LO QUE SE PIDE
Convierta las siguientes líneas en una tabla Markdown de dos columnas, «N.º» con el número de fila y «Línea» con el texto correspondiente. Omita las líneas en blanco.

DATOS DE LA TAREA

——————

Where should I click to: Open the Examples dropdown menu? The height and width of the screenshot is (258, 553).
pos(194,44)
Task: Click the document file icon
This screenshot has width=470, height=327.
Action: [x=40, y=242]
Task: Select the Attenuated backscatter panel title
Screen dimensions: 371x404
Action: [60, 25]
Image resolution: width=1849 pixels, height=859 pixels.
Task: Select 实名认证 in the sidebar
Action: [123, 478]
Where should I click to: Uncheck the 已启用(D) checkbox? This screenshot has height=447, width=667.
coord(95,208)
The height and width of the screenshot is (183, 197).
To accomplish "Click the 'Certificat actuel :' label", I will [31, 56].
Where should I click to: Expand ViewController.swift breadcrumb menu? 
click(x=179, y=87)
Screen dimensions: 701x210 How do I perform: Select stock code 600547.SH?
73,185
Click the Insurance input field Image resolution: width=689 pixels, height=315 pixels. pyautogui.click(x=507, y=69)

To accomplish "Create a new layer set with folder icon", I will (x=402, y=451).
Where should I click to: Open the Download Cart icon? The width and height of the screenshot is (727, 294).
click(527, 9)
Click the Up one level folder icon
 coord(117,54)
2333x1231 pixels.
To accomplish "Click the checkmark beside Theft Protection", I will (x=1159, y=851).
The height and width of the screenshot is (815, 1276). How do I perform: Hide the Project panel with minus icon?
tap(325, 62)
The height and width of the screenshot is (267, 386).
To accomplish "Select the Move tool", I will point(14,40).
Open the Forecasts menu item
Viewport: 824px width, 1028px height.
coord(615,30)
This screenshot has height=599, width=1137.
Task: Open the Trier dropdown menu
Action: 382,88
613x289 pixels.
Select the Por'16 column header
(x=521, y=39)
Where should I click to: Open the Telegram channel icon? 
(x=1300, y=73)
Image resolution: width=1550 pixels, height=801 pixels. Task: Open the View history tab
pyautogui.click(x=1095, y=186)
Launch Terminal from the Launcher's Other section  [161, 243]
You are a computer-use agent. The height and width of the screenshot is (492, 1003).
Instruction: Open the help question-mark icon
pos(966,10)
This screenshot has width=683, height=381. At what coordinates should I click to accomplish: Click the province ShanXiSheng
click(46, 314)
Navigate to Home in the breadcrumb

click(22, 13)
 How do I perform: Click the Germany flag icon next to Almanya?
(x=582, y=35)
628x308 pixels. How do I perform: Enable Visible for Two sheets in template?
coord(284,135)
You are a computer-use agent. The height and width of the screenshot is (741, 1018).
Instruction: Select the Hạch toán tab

——————

RESPUESTA
| N.º | Línea |
|---|---|
| 1 | Where should I click to: Open the Examples dropdown menu? The height and width of the screenshot is (258, 553). |
| 2 | pos(194,44) |
| 3 | Task: Click the document file icon |
| 4 | This screenshot has width=470, height=327. |
| 5 | Action: [x=40, y=242] |
| 6 | Task: Select the Attenuated backscatter panel title |
| 7 | Screen dimensions: 371x404 |
| 8 | Action: [60, 25] |
| 9 | Image resolution: width=1849 pixels, height=859 pixels. |
| 10 | Task: Select 实名认证 in the sidebar |
| 11 | Action: [123, 478] |
| 12 | Where should I click to: Uncheck the 已启用(D) checkbox? This screenshot has height=447, width=667. |
| 13 | coord(95,208) |
| 14 | The height and width of the screenshot is (183, 197). |
| 15 | To accomplish "Click the 'Certificat actuel :' label", I will [31, 56]. |
| 16 | Where should I click to: Expand ViewController.swift breadcrumb menu?  |
| 17 | click(x=179, y=87) |
| 18 | Screen dimensions: 701x210 How do I perform: Select stock code 600547.SH? |
| 19 | 73,185 |
| 20 | Click the Insurance input field Image resolution: width=689 pixels, height=315 pixels. pyautogui.click(x=507, y=69) |
| 21 | To accomplish "Create a new layer set with folder icon", I will (x=402, y=451). |
| 22 | Where should I click to: Open the Download Cart icon? The width and height of the screenshot is (727, 294). |
| 23 | click(527, 9) |
| 24 | Click the Up one level folder icon |
| 25 |  coord(117,54) |
| 26 | 2333x1231 pixels. |
| 27 | To accomplish "Click the checkmark beside Theft Protection", I will (x=1159, y=851). |
| 28 | The height and width of the screenshot is (815, 1276). How do I perform: Hide the Project panel with minus icon? |
| 29 | tap(325, 62) |
| 30 | The height and width of the screenshot is (267, 386). |
| 31 | To accomplish "Select the Move tool", I will point(14,40). |
| 32 | Open the Forecasts menu item |
| 33 | Viewport: 824px width, 1028px height. |
| 34 | coord(615,30) |
| 35 | This screenshot has height=599, width=1137. |
| 36 | Task: Open the Trier dropdown menu |
| 37 | Action: 382,88 |
| 38 | 613x289 pixels. |
| 39 | Select the Por'16 column header |
| 40 | (x=521, y=39) |
| 41 | Where should I click to: Open the Telegram channel icon?  |
| 42 | (x=1300, y=73) |
| 43 | Image resolution: width=1550 pixels, height=801 pixels. Task: Open the View history tab |
| 44 | pyautogui.click(x=1095, y=186) |
| 45 | Launch Terminal from the Launcher's Other section  [161, 243] |
| 46 | You are a computer-use agent. The height and width of the screenshot is (492, 1003). |
| 47 | Instruction: Open the help question-mark icon |
| 48 | pos(966,10) |
| 49 | This screenshot has width=683, height=381. At what coordinates should I click to accomplish: Click the province ShanXiSheng |
| 50 | click(46, 314) |
| 51 | Navigate to Home in the breadcrumb |
| 52 | click(22, 13) |
| 53 |  How do I perform: Click the Germany flag icon next to Almanya? |
| 54 | (x=582, y=35) |
| 55 | 628x308 pixels. How do I perform: Enable Visible for Two sheets in template? |
| 56 | coord(284,135) |
| 57 | You are a computer-use agent. The height and width of the screenshot is (741, 1018). |
| 58 | Instruction: Select the Hạch toán tab |